Tyrese wants to build a three-dimensional structure for a project. He needs to choose from a cube, rectangular prism, triangular prism, or square pyramid. He knows that whatever he chooses will impact what his friend, Miguel, will need to build. If you were Tyrese, what structure would you build? Once he chooses his structure, he needs to sketch the figure and label the whole number dimensions needed to find the surface area of the figure. His friend, Miguel, needs to build the same figure, but needs to double all of the dimensions. Write an explanation of what happens to the surface area of the figures when the dimensions are doubled. Include all relevant math work to help clarify your explanation.
If I were Tyrese, I would choose to build a cube for the project. A cube has all sides equal in length, which makes it easier for Miguel to double all of the dimensions for his project.

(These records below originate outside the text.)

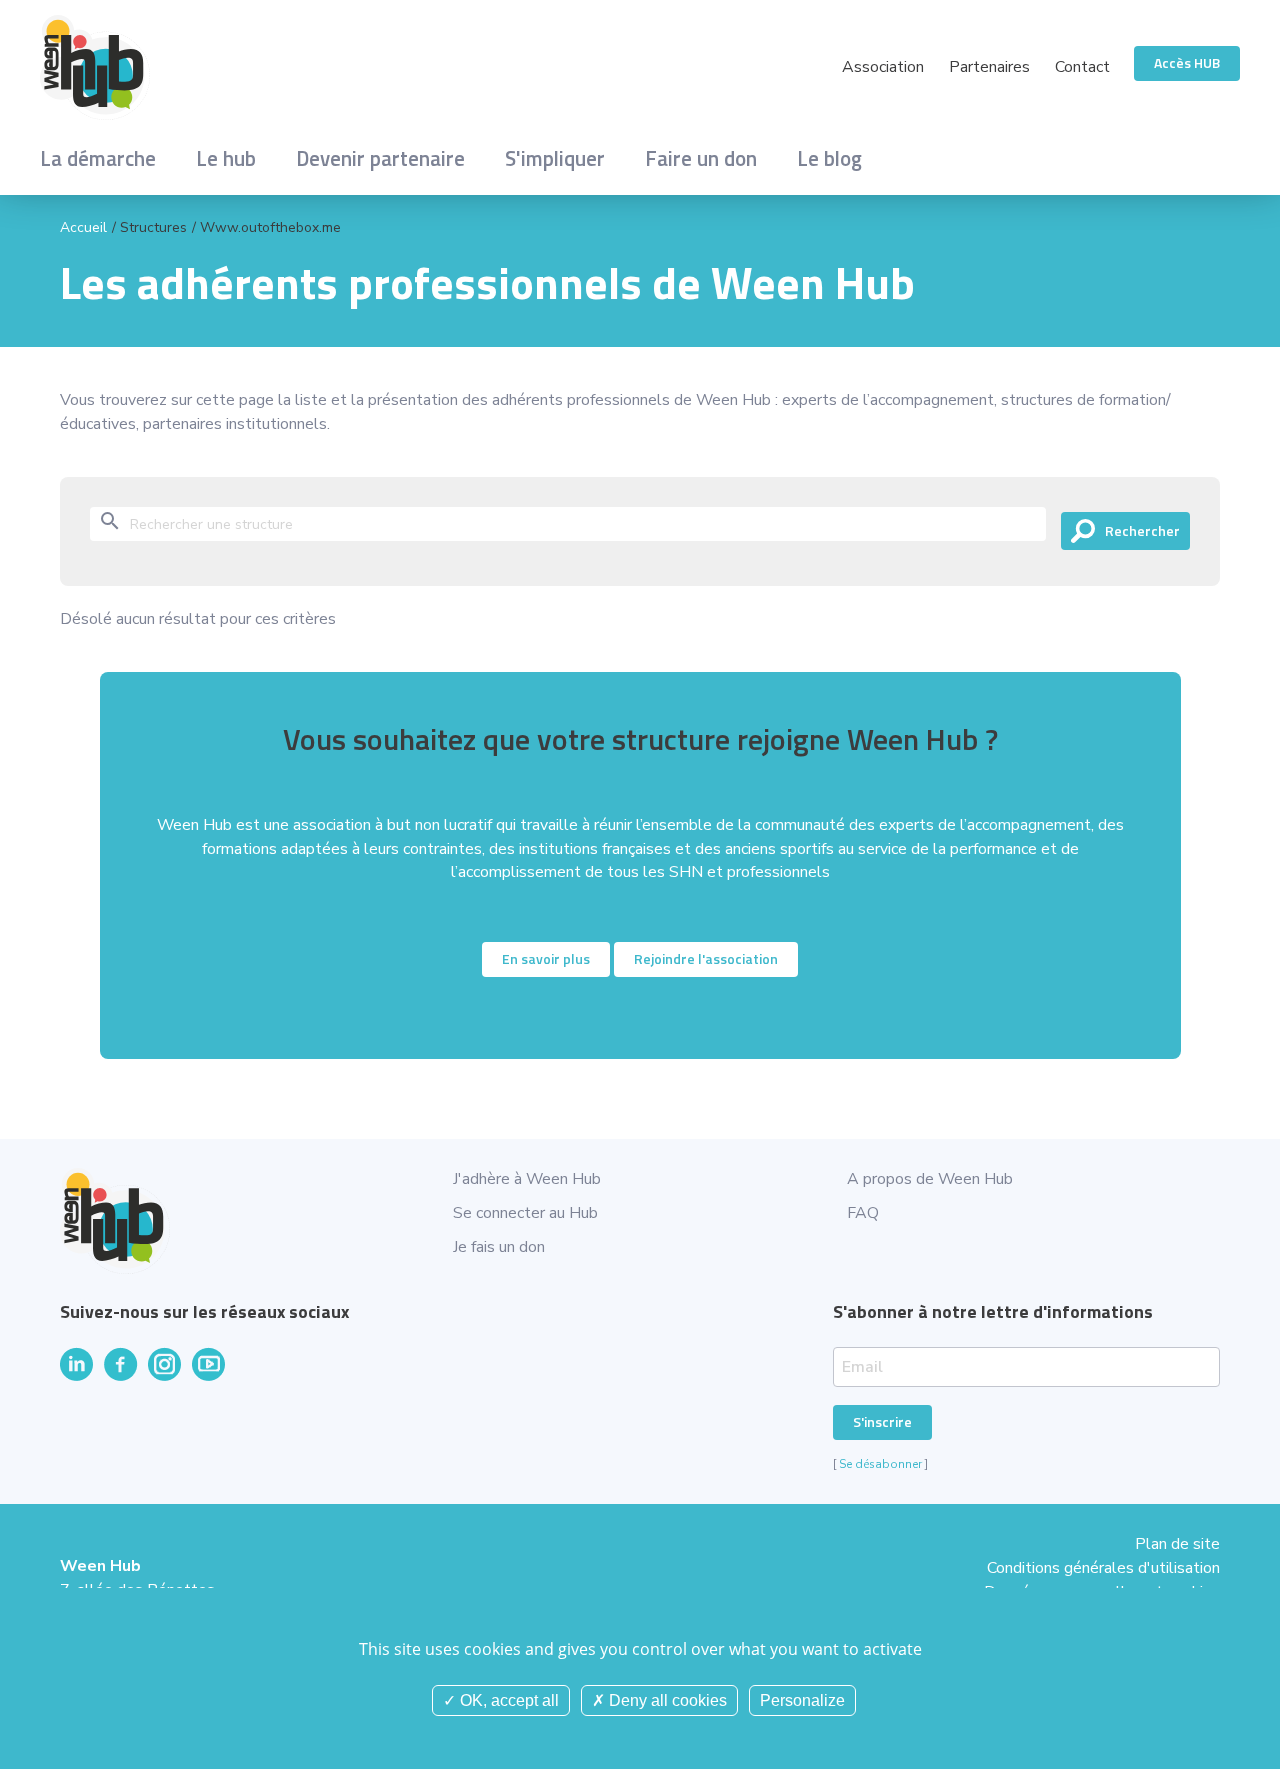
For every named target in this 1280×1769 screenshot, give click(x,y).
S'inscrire (882, 1421)
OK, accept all (507, 1700)
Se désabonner (880, 1464)
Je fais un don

To find the surface area of a cube, you use the formula: 6s^2, where s is the length of one side. In this case, let's say the cube has sides of length 3. So, the surface area of the cube is 6(3)^2 = 6(9) = 54 square units.
Now, if Miguel doubles all of the dimensions for his cube, the new side length would be 6. To find the surface area of Miguel's cube, we use the formula: 6(6)^2 = 6(36) = 216 square units.
When Miguel doubled all of the dimensions, the surface area of the cube increased by a factor of 4 (216/54 = 4). This is because the surface area of a three-dimensional figure is proportional to the square of its dimensions. Therefore, when the dimensions are doubled, the surface area is quadrupled.